Extrait:

======

Bien sûr, depuis plus de trente ans, la lassitude s’est installée de devoir rabâcher son passé. Sa mauvaise santé et ses dialyses régulières, conséquence des coups et des privations à S-21, n’ont rien arrangé à l’affaire. Il ne fait plus visiter Tuol Sleng, le musée du génocide qui a ouvert dans les murs de l’ex-centre de torture. Et ne s’y rend guère. « J’ai du mal à sortir de S-21, concède cet homme à la crinière cendre et aux déroutantes absences du regard. Souvent, dans mes rêves, je me revois prisonnier là-bas. » Il dit « vivre avec des fantômes », avec ceux qui « n’étaient pas calmes au moment de leur exécution, qui sont enterrés dans le monde sauvage [charniers, fosses communes, ndlr], qui n’ont pas été incinérés ». Cet homme extraordinairement serein, qui a perdu trois de ses six enfants en bas âge et des dizaines de proches parmi les 2 millions de morts du génocide khmer rouge, n’a jamais ressenti la moindre colère, ni exprimé la moindre envie de vengeance. « Ce n’est pas ma nature, je déteste les problèmes et faire du mal aux autres. » Il en a eu pourtant plus d’une fois l’occasion. Quand en 1980 il débusque Sor, le chef de la prison de S-21, caché sous un krahma - le foulard traditionnel - aux abords du musée du génocide. Quand en 1996, Houy, l’adjoint à la sécurité de Tuol Sleng répond aux questions du réalisateur Rithy Panh pour S-21, la machine de mort khmère rouge, le film sur le génocide cambodgien. A chaque fois, Vann Nath recadre les anciens sbires du régime. Rappelle les faits dans une société cambodgienne jeune et oublieuse qui (re) découvre cet homme frêle à la voix douce. Démonte les ruses et démasque les négationnistes. Sans outrance, ni violence. « Ce que demande Nath aux ex-tortionnaires, écrit Rithy Panh, ce n’est pas qu’ils croupissent en prison, mais qu’ils racontent S-21. Il a besoin de la parole de l’autre pour que la mémoire du S-21 soit complète. » Alors, Vann Nath continue.

======

Données brutes:
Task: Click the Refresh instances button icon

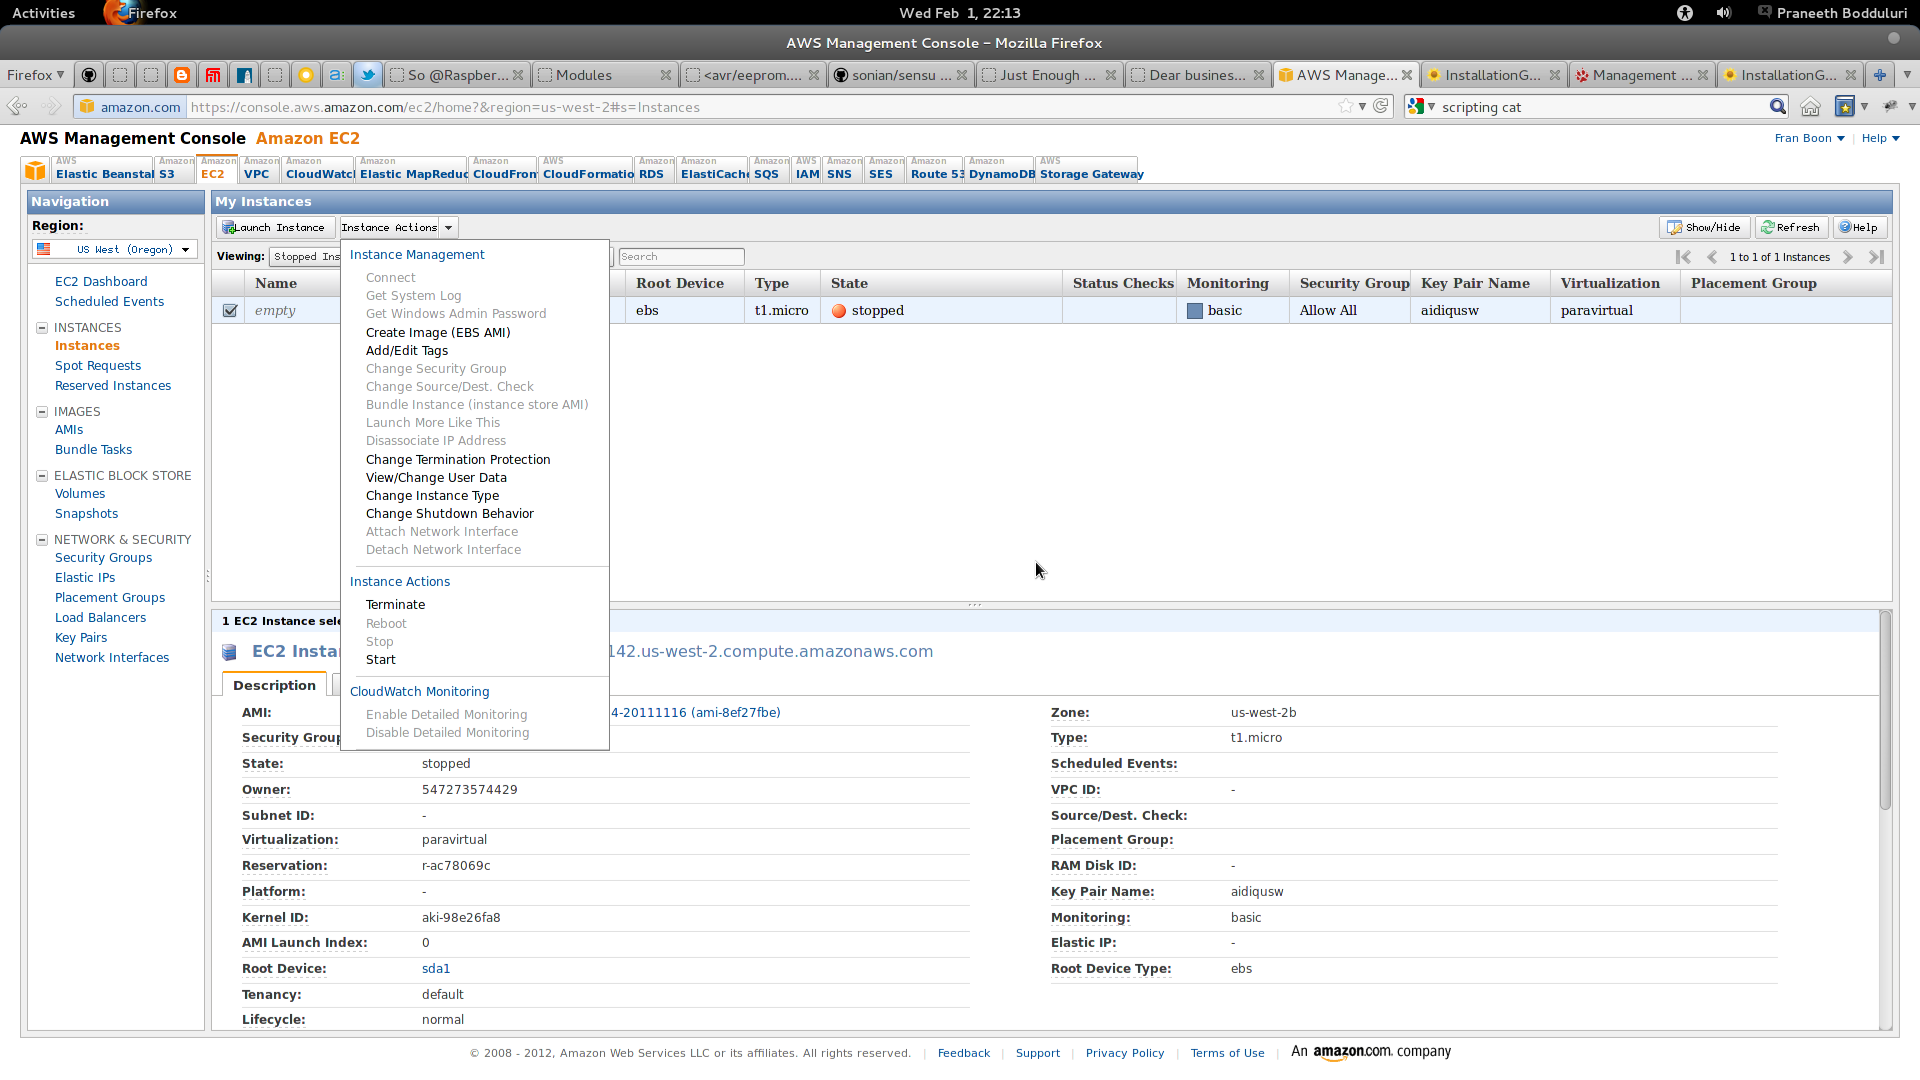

======

Exercice: Quelles sont toutes les personnes désignées par leur nom dans l'extrait ? Appuyez-vous uniquement sur l'extrait.

Corrigé: Vann Nath, Sor, Houy, Rithy Panh